[Items in a dataset]
--

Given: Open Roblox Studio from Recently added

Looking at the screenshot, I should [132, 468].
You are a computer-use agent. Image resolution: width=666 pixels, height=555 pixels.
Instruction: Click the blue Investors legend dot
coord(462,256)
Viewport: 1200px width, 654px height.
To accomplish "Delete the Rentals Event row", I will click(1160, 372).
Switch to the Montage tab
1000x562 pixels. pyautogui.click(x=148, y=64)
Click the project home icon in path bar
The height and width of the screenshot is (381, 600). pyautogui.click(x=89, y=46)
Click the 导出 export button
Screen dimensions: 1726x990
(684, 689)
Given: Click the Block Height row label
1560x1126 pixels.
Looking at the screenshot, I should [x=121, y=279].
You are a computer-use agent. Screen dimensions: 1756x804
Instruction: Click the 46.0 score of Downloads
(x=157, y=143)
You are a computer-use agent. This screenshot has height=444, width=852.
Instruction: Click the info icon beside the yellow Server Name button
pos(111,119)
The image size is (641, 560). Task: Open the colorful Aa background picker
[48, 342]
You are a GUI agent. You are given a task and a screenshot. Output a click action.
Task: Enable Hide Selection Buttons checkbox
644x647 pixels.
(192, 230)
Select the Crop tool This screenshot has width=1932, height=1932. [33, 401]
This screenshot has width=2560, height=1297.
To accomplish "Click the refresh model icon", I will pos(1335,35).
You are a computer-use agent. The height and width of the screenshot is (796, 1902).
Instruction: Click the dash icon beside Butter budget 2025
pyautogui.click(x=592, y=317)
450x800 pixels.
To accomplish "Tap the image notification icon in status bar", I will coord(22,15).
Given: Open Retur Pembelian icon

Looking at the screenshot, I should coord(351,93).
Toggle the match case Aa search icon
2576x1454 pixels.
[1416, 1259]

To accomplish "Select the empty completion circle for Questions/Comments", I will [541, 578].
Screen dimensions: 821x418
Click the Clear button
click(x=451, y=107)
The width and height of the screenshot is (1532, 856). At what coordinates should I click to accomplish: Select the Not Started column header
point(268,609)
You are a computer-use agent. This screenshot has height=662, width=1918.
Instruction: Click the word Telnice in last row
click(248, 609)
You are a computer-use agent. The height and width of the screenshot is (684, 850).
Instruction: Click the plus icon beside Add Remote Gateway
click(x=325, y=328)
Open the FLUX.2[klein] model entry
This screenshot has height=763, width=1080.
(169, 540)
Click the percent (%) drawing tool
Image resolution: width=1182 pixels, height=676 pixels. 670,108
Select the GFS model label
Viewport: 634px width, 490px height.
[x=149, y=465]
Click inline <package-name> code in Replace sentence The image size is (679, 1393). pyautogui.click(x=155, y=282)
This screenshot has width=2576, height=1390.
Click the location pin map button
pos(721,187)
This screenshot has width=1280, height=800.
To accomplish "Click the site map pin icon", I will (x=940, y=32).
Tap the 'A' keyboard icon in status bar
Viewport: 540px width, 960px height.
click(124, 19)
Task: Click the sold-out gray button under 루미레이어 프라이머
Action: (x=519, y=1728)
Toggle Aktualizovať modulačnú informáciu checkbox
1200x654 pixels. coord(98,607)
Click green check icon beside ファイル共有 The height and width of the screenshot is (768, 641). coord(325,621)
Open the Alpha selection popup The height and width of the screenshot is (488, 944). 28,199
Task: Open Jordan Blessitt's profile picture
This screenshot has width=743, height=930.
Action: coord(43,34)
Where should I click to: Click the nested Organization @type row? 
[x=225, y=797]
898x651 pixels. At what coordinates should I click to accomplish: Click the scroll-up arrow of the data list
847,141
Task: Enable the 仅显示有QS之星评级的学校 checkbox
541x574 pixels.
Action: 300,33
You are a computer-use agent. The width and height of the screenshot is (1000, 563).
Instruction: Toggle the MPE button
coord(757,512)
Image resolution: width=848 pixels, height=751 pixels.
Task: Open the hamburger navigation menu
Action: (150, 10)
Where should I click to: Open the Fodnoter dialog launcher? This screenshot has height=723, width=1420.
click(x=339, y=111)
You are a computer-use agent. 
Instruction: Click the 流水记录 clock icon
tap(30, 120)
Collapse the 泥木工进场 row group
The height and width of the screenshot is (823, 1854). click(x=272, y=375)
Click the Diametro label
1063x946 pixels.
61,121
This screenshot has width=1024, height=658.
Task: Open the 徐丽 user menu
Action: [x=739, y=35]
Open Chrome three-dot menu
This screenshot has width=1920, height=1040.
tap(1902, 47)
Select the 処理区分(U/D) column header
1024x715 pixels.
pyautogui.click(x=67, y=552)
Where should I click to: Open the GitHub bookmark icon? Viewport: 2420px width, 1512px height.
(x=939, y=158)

--

# Job:
Rewrite the entries above, replacing every instance of "computer-use agent" with "desktop automation agent" and leaving everything else unchanged.

# Task solution:
Given: Open Roblox Studio from Recently added

Looking at the screenshot, I should [132, 468].
You are a desktop automation agent. Image resolution: width=666 pixels, height=555 pixels.
Instruction: Click the blue Investors legend dot
coord(462,256)
Viewport: 1200px width, 654px height.
To accomplish "Delete the Rentals Event row", I will click(1160, 372).
Switch to the Montage tab
1000x562 pixels. pyautogui.click(x=148, y=64)
Click the project home icon in path bar
The height and width of the screenshot is (381, 600). pyautogui.click(x=89, y=46)
Click the 导出 export button
Screen dimensions: 1726x990
(684, 689)
Given: Click the Block Height row label
1560x1126 pixels.
Looking at the screenshot, I should [x=121, y=279].
You are a desktop automation agent. Screen dimensions: 1756x804
Instruction: Click the 46.0 score of Downloads
(x=157, y=143)
You are a desktop automation agent. This screenshot has height=444, width=852.
Instruction: Click the info icon beside the yellow Server Name button
pos(111,119)
The image size is (641, 560). Task: Open the colorful Aa background picker
[48, 342]
You are a GUI agent. You are given a task and a screenshot. Output a click action.
Task: Enable Hide Selection Buttons checkbox
644x647 pixels.
(192, 230)
Select the Crop tool This screenshot has width=1932, height=1932. [33, 401]
This screenshot has width=2560, height=1297.
To accomplish "Click the refresh model icon", I will pos(1335,35).
You are a desktop automation agent. The height and width of the screenshot is (796, 1902).
Instruction: Click the dash icon beside Butter budget 2025
pyautogui.click(x=592, y=317)
450x800 pixels.
To accomplish "Tap the image notification icon in status bar", I will coord(22,15).
Given: Open Retur Pembelian icon

Looking at the screenshot, I should coord(351,93).
Toggle the match case Aa search icon
2576x1454 pixels.
[1416, 1259]

To accomplish "Select the empty completion circle for Questions/Comments", I will [541, 578].
Screen dimensions: 821x418
Click the Clear button
click(x=451, y=107)
The width and height of the screenshot is (1532, 856). At what coordinates should I click to accomplish: Select the Not Started column header
point(268,609)
You are a desktop automation agent. This screenshot has height=662, width=1918.
Instruction: Click the word Telnice in last row
click(248, 609)
You are a desktop automation agent. The height and width of the screenshot is (684, 850).
Instruction: Click the plus icon beside Add Remote Gateway
click(x=325, y=328)
Open the FLUX.2[klein] model entry
This screenshot has height=763, width=1080.
(169, 540)
Click the percent (%) drawing tool
Image resolution: width=1182 pixels, height=676 pixels. 670,108
Select the GFS model label
Viewport: 634px width, 490px height.
[x=149, y=465]
Click inline <package-name> code in Replace sentence The image size is (679, 1393). pyautogui.click(x=155, y=282)
This screenshot has width=2576, height=1390.
Click the location pin map button
pos(721,187)
This screenshot has width=1280, height=800.
To accomplish "Click the site map pin icon", I will (x=940, y=32).
Tap the 'A' keyboard icon in status bar
Viewport: 540px width, 960px height.
click(124, 19)
Task: Click the sold-out gray button under 루미레이어 프라이머
Action: (x=519, y=1728)
Toggle Aktualizovať modulačnú informáciu checkbox
1200x654 pixels. coord(98,607)
Click green check icon beside ファイル共有 The height and width of the screenshot is (768, 641). coord(325,621)
Open the Alpha selection popup The height and width of the screenshot is (488, 944). 28,199
Task: Open Jordan Blessitt's profile picture
This screenshot has width=743, height=930.
Action: coord(43,34)
Where should I click to: Click the nested Organization @type row? 
[x=225, y=797]
898x651 pixels. At what coordinates should I click to accomplish: Click the scroll-up arrow of the data list
847,141
Task: Enable the 仅显示有QS之星评级的学校 checkbox
541x574 pixels.
Action: 300,33
You are a desktop automation agent. The width and height of the screenshot is (1000, 563).
Instruction: Toggle the MPE button
coord(757,512)
Image resolution: width=848 pixels, height=751 pixels.
Task: Open the hamburger navigation menu
Action: (150, 10)
Where should I click to: Open the Fodnoter dialog launcher? This screenshot has height=723, width=1420.
click(x=339, y=111)
You are a desktop automation agent. 
Instruction: Click the 流水记录 clock icon
tap(30, 120)
Collapse the 泥木工进场 row group
The height and width of the screenshot is (823, 1854). click(x=272, y=375)
Click the Diametro label
1063x946 pixels.
61,121
This screenshot has width=1024, height=658.
Task: Open the 徐丽 user menu
Action: [x=739, y=35]
Open Chrome three-dot menu
This screenshot has width=1920, height=1040.
tap(1902, 47)
Select the 処理区分(U/D) column header
1024x715 pixels.
pyautogui.click(x=67, y=552)
Where should I click to: Open the GitHub bookmark icon? Viewport: 2420px width, 1512px height.
(x=939, y=158)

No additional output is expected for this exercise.